But, last night This happened:
i went back to Singapore for the weekend ill be returning on tuesday after work.
she rung me in singapore, and i couldnt answer the phone because i was doing work.
she rung me again and i text her back telling her that im unable to answer as im at work.
she didnt text back.
so when i was done, i text her and said im finished now you can ring me if you want.
she text back a very formal no emotion text "Im sorry, i cant call you now"
so i let it go.
i waited half an hour.
then rung her, as i was free and needed to talk, she answered and we fluff talked. i could tell she was upset, because she was being very distant.

and MAYBE I SHOULDNT HAVE DONE THIS, but
i asked her, hey what was with the distant text about not calling me?

<<i guess i thought im the man and i should ask if the girl im seeing is ok or not>>
then she said i cant talk right now im with my family, but yeh.and so i said ok np, ill talk later. the bye's were very distant also.

anyway i get a text half hour later "hey i dunno if i can call you, im gonna go to sleep k hun xoxo"
now i know her, and she only uses the word hun, when she's upset.
so i let it go i didnt text back.
3 hours later i get a text, can you please get online.
so i got on msn.
and she says "oh yeh i wasnt sleeping, i came from a shower and saw that my good friend Steve had rung me from overseas, so i rung him back and spoke to him for like 20 mins."

and i dunno what happened to me, but i guess that tripped of the idiot inside me, coz i said "oh im sorry, you can ring another dude and talk for 20 minutes but you couldnt text or ring me?"

she got defensive, but i realized i had slipped, so i regained by saying "its all good, i know you are mature enough to not use that as a "revenge" for me not answering you're call this arvo..."

she said no, i thought he called as an emergency, because he never just rings me like that.

Set task –
Could you reproduce the post above word for word, between "so i let it go." and "when she's upset.", inclusive?

Information shown –

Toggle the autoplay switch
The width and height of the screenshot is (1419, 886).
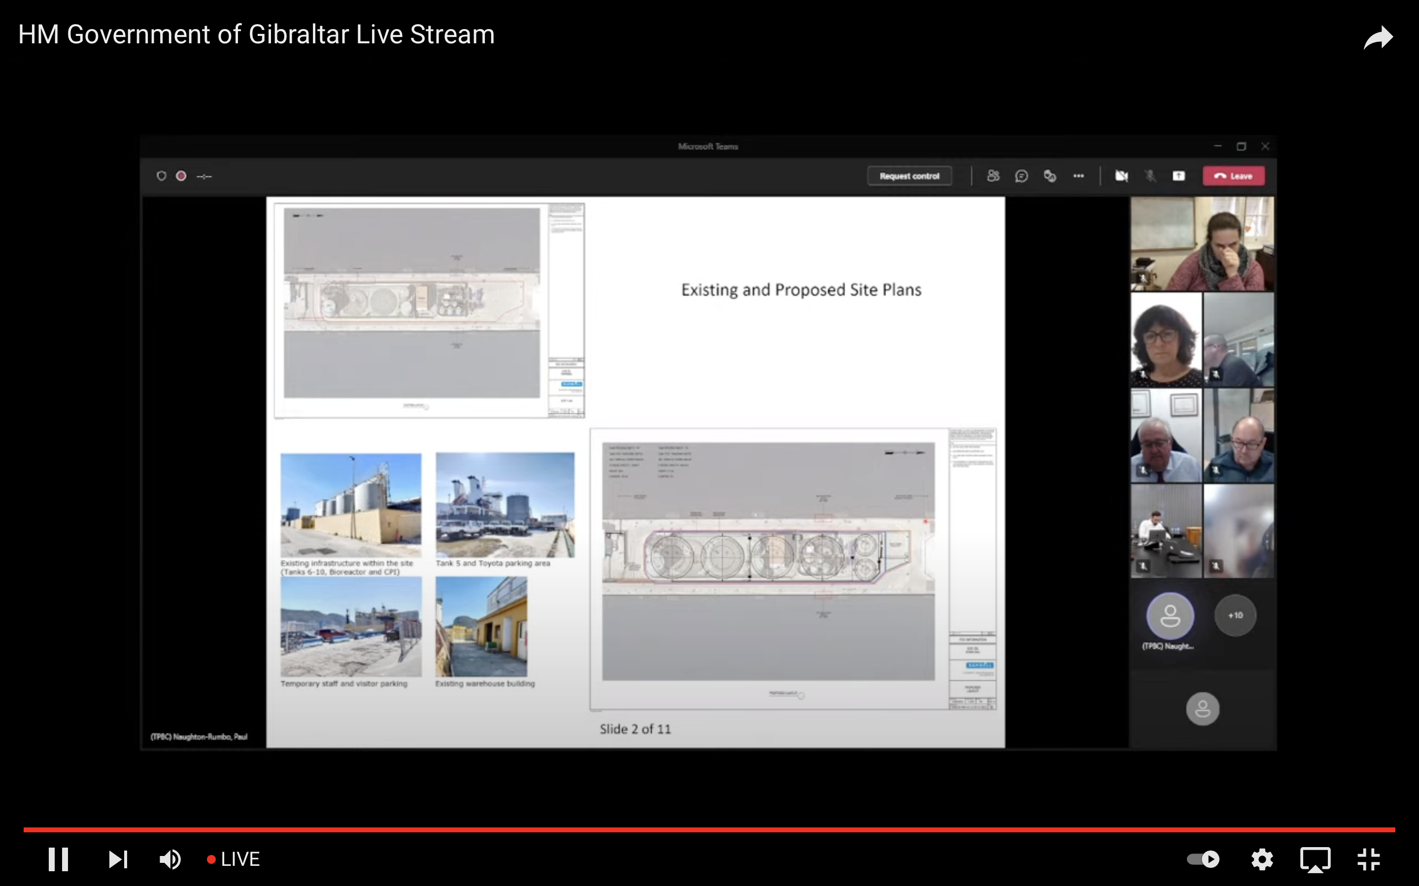click(x=1203, y=859)
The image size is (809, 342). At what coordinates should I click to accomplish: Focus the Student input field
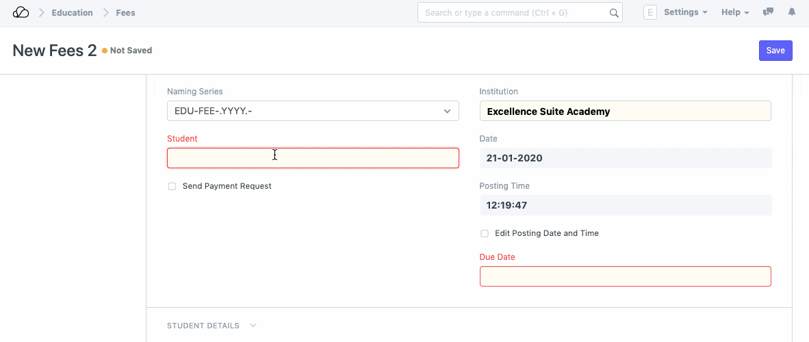pyautogui.click(x=313, y=158)
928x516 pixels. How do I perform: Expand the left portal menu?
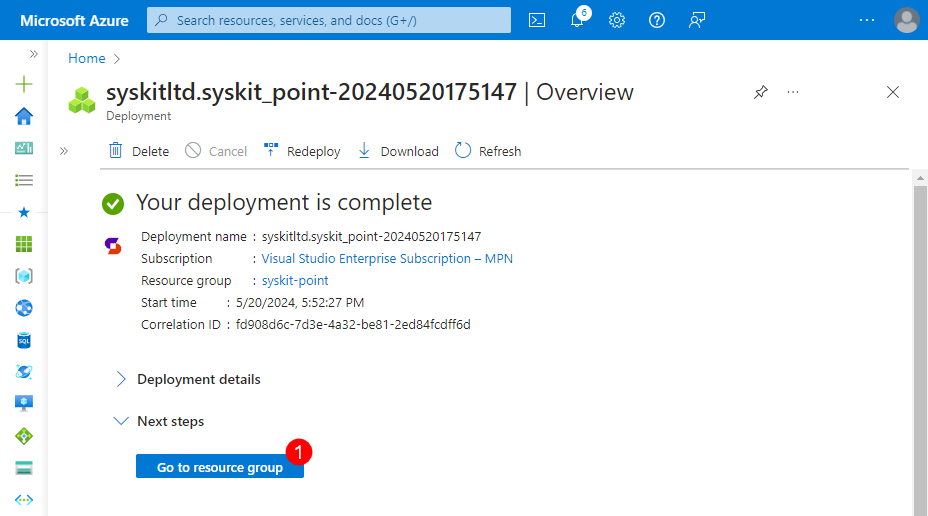[x=33, y=54]
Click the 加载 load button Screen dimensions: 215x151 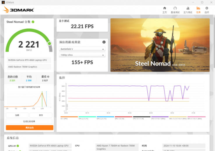17,115
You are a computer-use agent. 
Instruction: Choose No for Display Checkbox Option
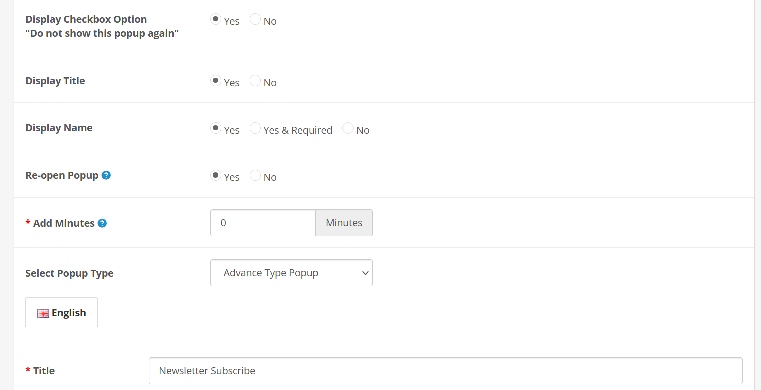point(255,20)
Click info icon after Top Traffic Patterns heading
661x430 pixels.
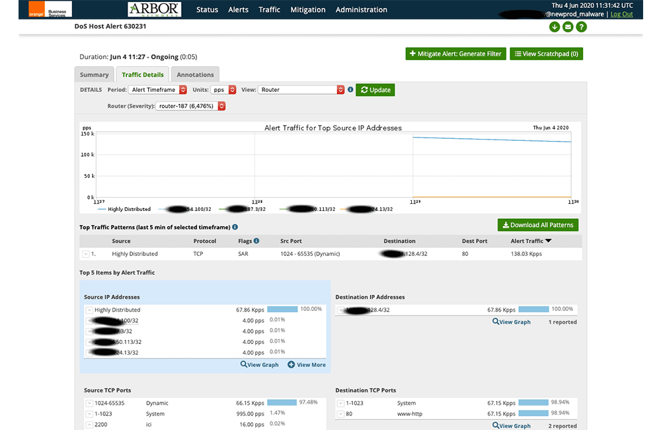pos(235,227)
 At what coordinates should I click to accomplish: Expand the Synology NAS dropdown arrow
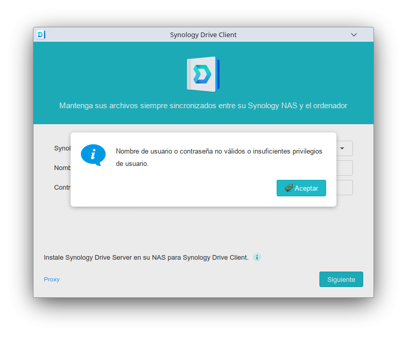pos(343,148)
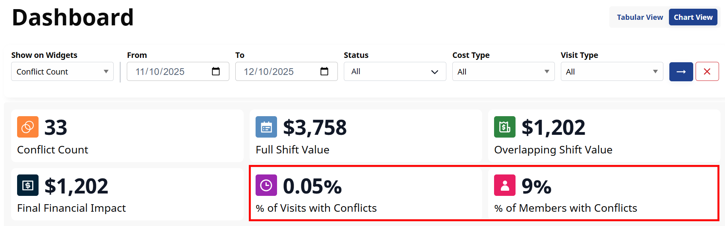Click the pink Members with Conflicts icon
The image size is (725, 226).
(505, 185)
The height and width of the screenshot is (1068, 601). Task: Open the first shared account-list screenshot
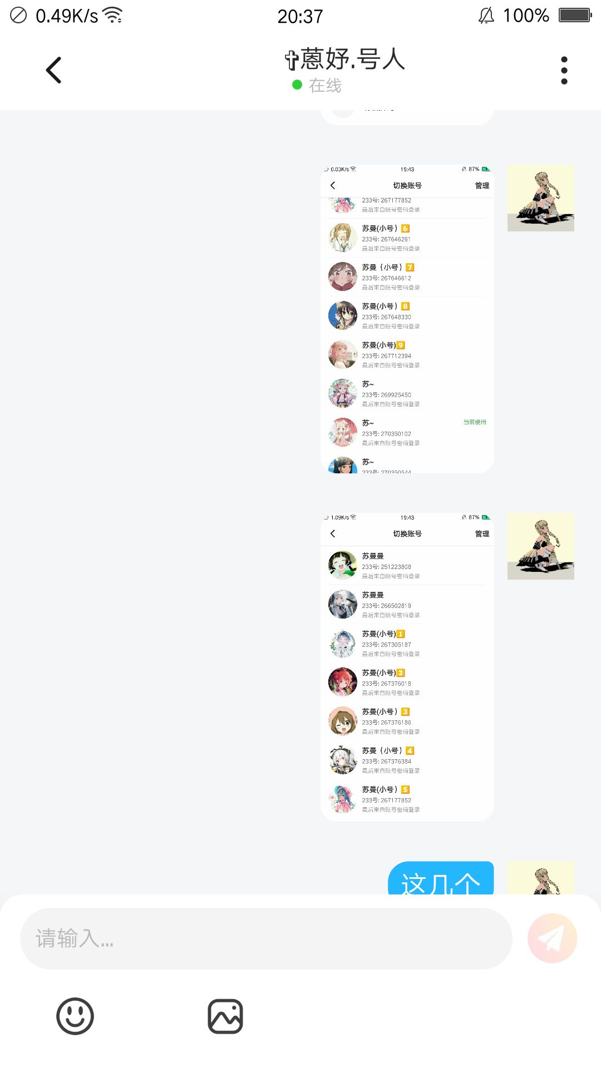[407, 319]
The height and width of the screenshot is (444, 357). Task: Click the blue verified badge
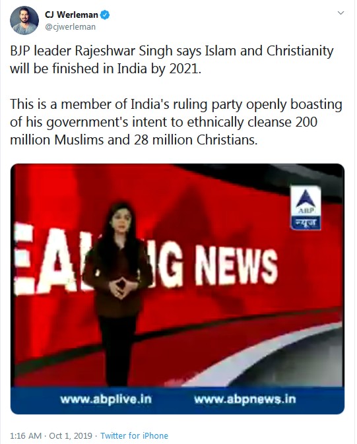tap(105, 15)
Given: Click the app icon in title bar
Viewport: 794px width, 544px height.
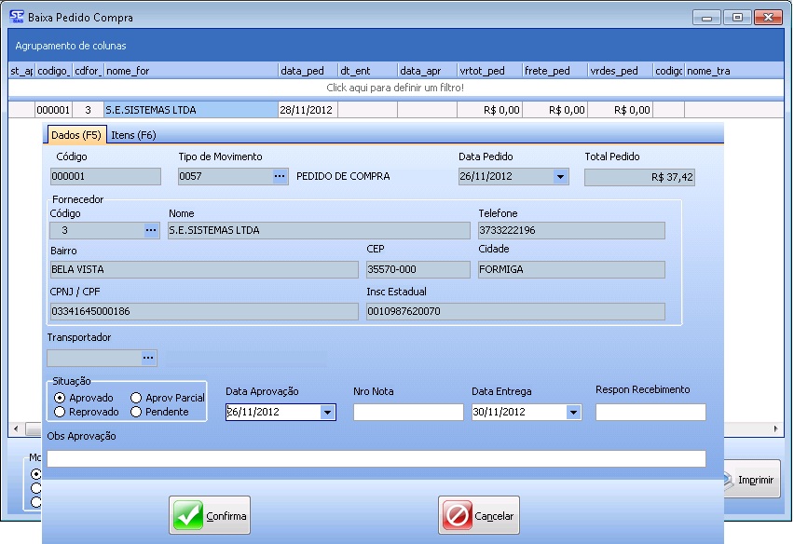Looking at the screenshot, I should pos(16,17).
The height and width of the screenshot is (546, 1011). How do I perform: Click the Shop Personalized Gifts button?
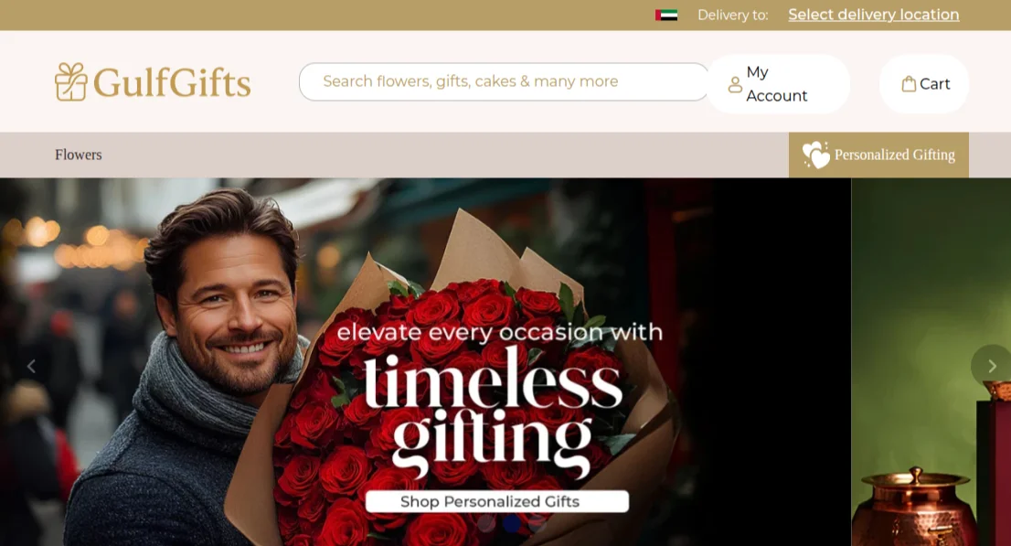[x=496, y=501]
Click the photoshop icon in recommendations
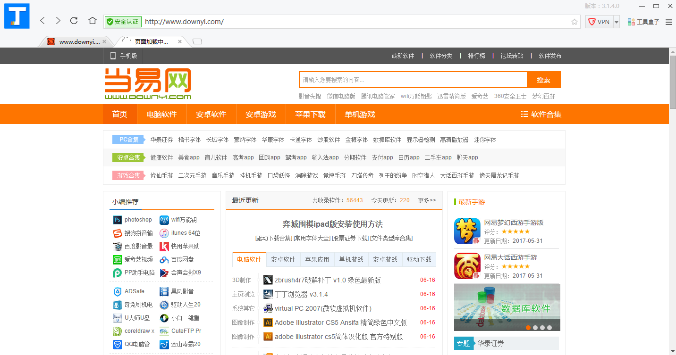The image size is (676, 355). pyautogui.click(x=118, y=220)
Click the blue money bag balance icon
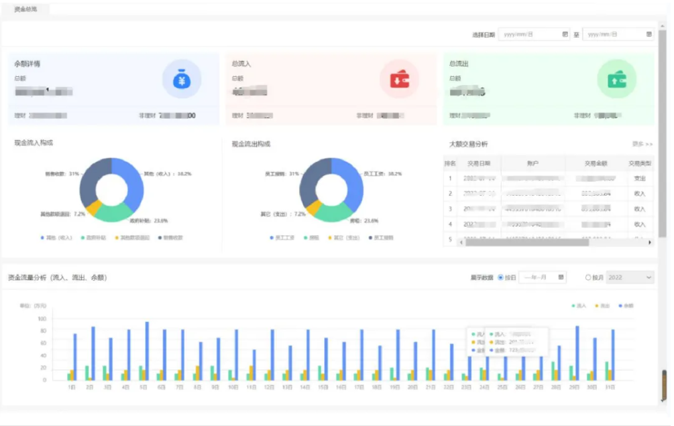Screen dimensions: 674x426 tap(181, 79)
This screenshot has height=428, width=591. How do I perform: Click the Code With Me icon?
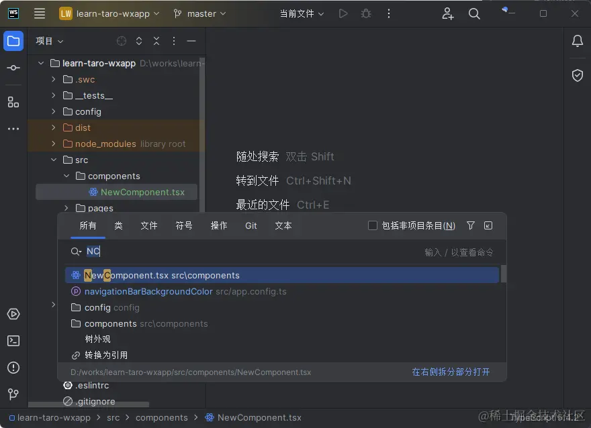click(448, 13)
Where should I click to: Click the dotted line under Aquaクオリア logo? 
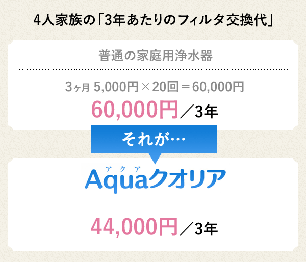point(154,200)
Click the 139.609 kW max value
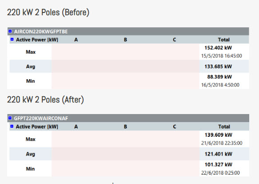The image size is (259, 184). [219, 135]
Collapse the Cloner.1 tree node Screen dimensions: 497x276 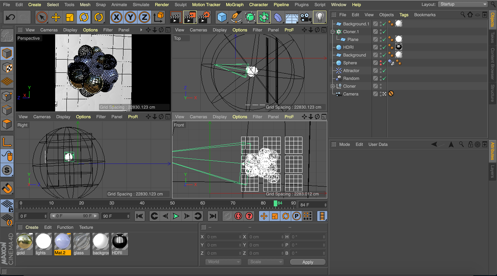[333, 32]
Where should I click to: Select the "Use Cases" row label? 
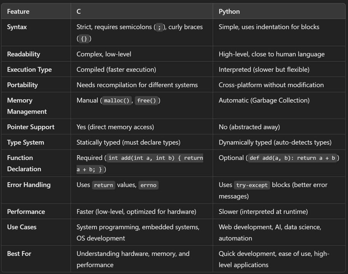[22, 227]
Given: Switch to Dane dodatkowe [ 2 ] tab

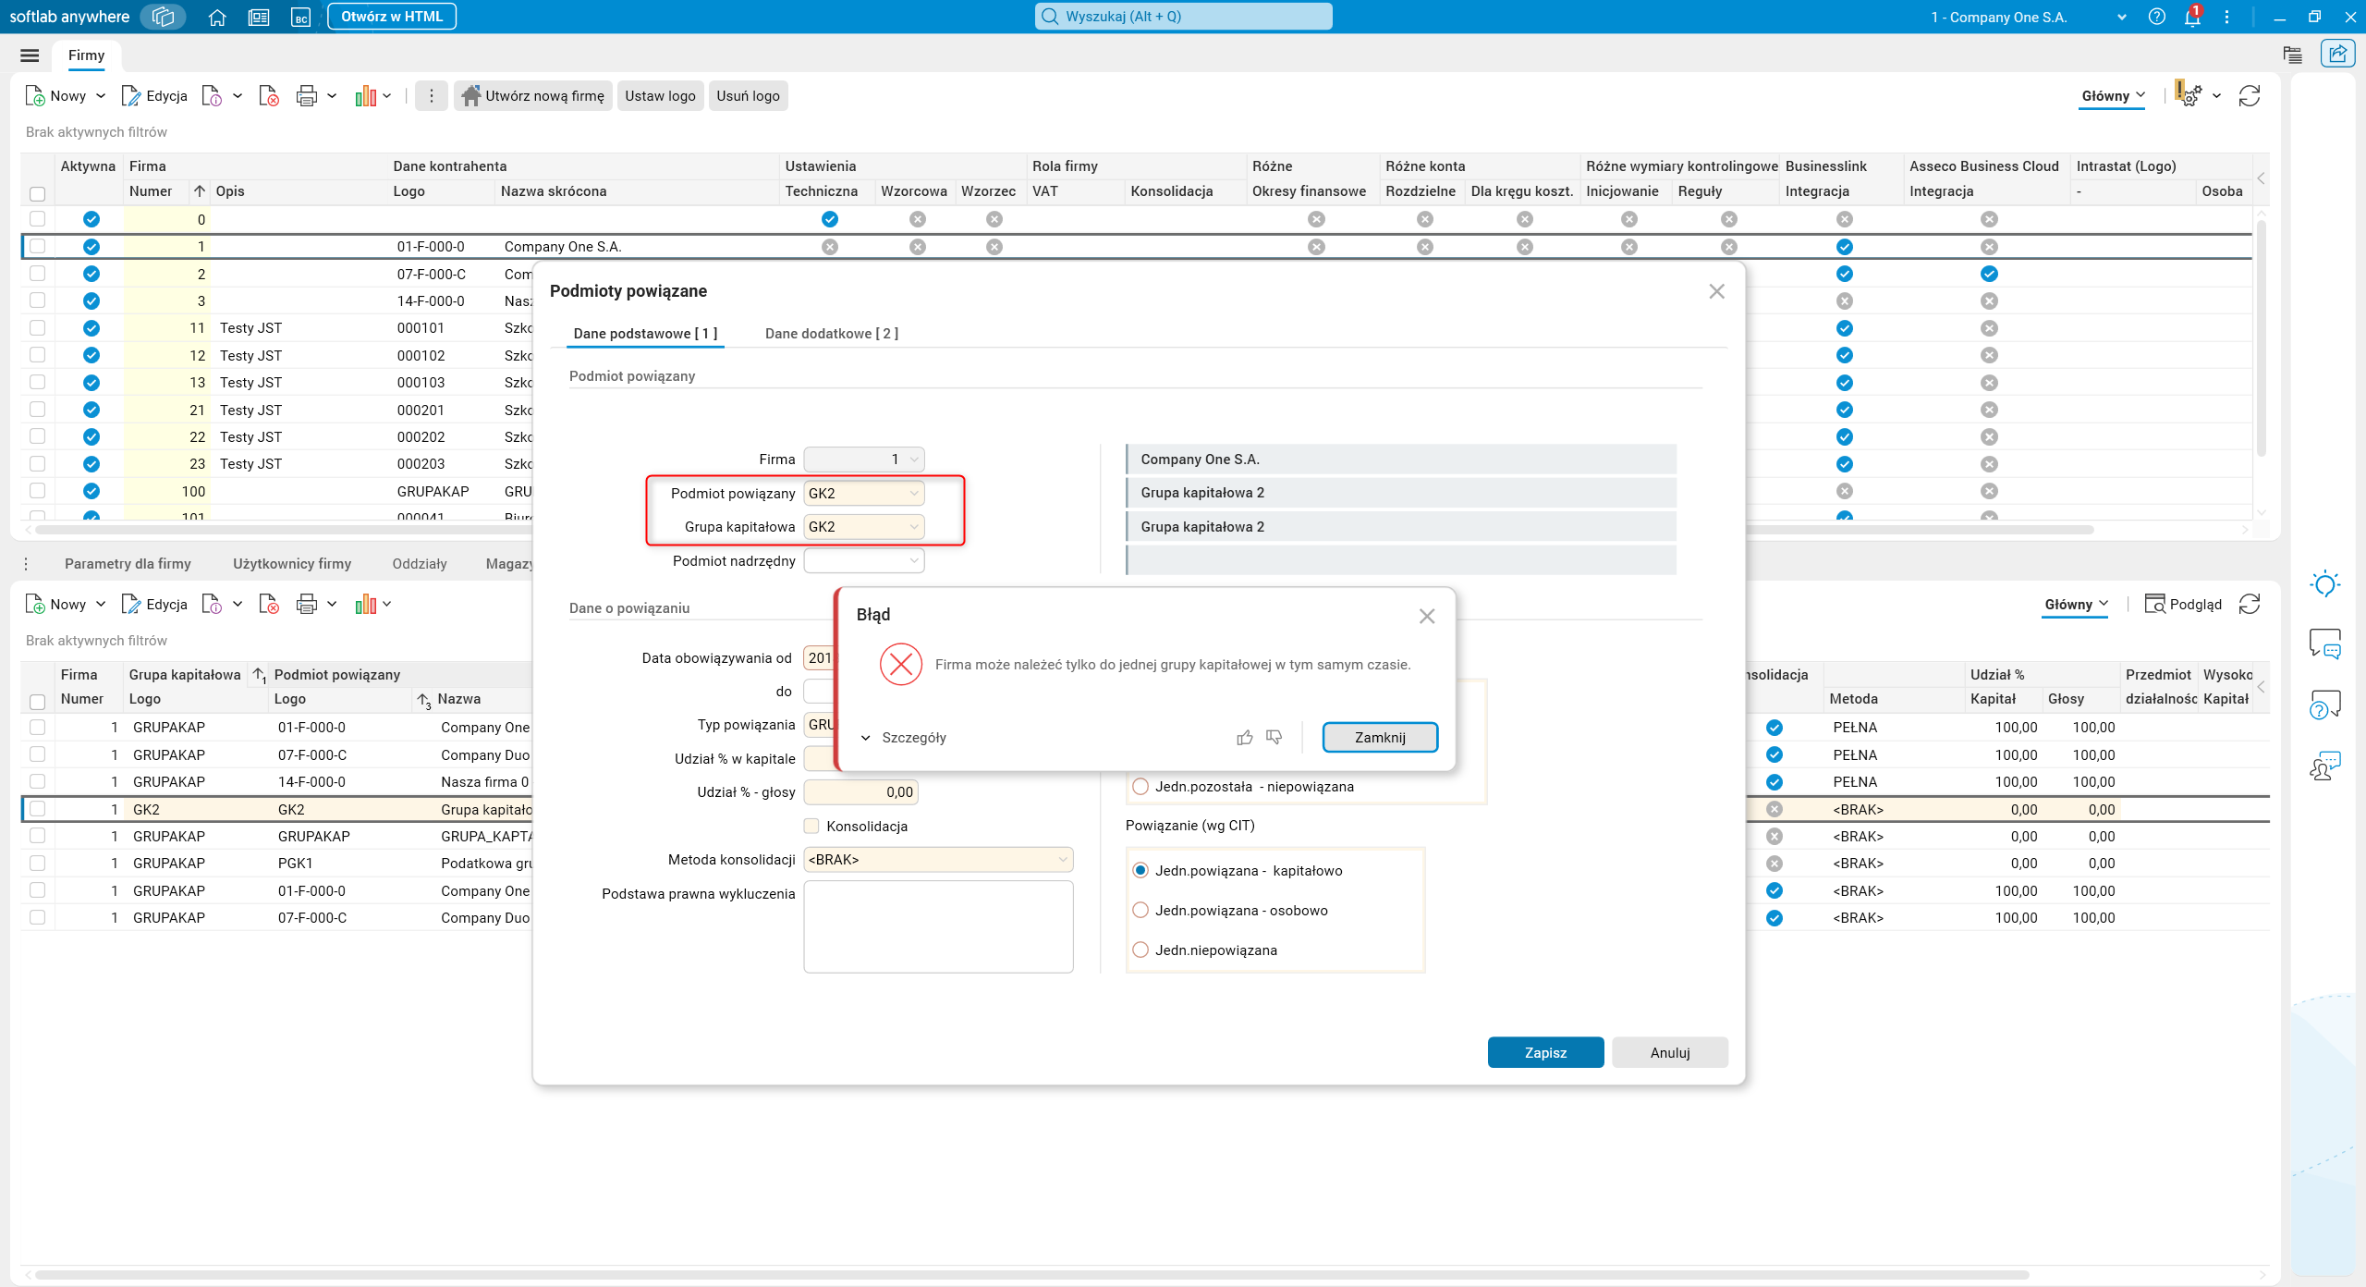Looking at the screenshot, I should point(831,333).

Answer for the task –
so i let it go.
i waited half an hour.
then rung her, as i was free and needed to talk, she answered and we fluff talked. i could tell she was upset, because she was being very distant.

and MAYBE I SHOULDNT HAVE DONE THIS, but
i asked her, hey what was with the distant text about not calling me?

<<i guess i thought im the man and i should ask if the girl im seeing is ok or not>>
then she said i cant talk right now im with my family, but yeh.and so i said ok np, ill talk later. the bye's were very distant also.

anyway i get a text half hour later "hey i dunno if i can call you, im gonna go to sleep k hun xoxo"
now i know her, and she only uses the word hun, when she's upset.